(Reuters) -- Republicans in the House of Representatives on Wednesday advanced a proposal to repeal a major section of the 2010 Dodd-Frank financial oversight law as part of a broader deficit reduction effort, a move Democrats derided as a misguided budget gimmick.

The House Financial Services Committee voted along party lines to repeal the section of the law that allows the Federal Deposit Insurance Corp. to liquidate large, failing financial institutions seized by the government.

This authority was included in the law in an attempt to avoid the type of market chaos and government bailouts that followed the bankruptcy of Lehman Brothers in September 2008 by giving the government a mechanism for better controlling the breakup of a financial giant.

Republicans have questioned whether the new authority will work and with budget deficits serving as a potent election-year issue they are proposing to eliminate it as a way to save $22 billion over 10 years.

Democrats accused Republicans of rolling back a reform intended to keep markets stable in order to get credit for phantom budget savings that will likely not materialize and are achieved only through gaming arcane congressional budget rules.
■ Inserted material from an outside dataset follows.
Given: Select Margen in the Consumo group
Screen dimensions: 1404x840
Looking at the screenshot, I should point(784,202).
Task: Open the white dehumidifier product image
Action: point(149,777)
"What the Republican motion here does today is return us to 2008 where there is no capacity to deal, in a reasonable way, with a failed institution," said Rep. Barney Frank, D-Mass., the lead Democrat on the committee and an author of the law.

In place of the new liquidation regime, Republicans want large failing, financial firms to go through the bankruptcy process, which they want to tweak to better accommodate Wall Street giants. They are not, however, offering this proposal as part of their deficit reduction legislation.

On Wednesday Republicans argued the liquidation authority puts taxpayer funding on the line, a claim Democrats said misrepresents the law.

Under Dodd-Frank, the FDIC can borrow money from the U.S. Treasury to cover the cost of a liquidation. The regulator is then required, however, to charge large banks and other financial giants a fee to recoup these costs.

Democrats offered an amendment to collect the money up front so the FDIC would have less need to borrow in the future if a liquidation occurs. It was rejected.

"Whether you prefund it, post fund it, refund it, it's still a bailout fund," said Rep. Jeb Hensarling, R-Texas.

Analysts joined Democrats in questioning the legitimacy of the budget savings that could be achieved by eliminating the liquidation powers.

The Congressional Budget Office, which measures the fiscal impact of policies for Congress, projects the liquidation repeal would save $22 billion over the next 10 years.

The CBO arrived at this figure because it assumes it may take longer than the 10-year period covered by the budget to collect the fees from banks used to offset the cost of a possible liquidation.

"It's tough to understand where the $22 billion comes from - it's a wild assumption since there are currently no cash flows involved with this part of Dodd-Frank," Brian Gardner, an analyst at Keefe, Bruyette & Woods Inc, said in a research note.

The proposal has little chance of becoming law this year, even if it is passed by the full House, due to opposition from Senate Democrats and President Barack Obama.

It plays, however, into the election-year debate over record-high budget deficits.

The bill approved by the Financial Services Committee is part of a larger plan by House Republicans to find budget savings that is being assembled this month.

In addition to repealing the liquidation authority, the committee voted to save an additional $13 billion by subjecting the Consumer Financial Protection Bureau's budget to annual congressional approval, ending a foreclosure prevention program funded by the 2008 bank bailout law and by making changes to flood insurance programs.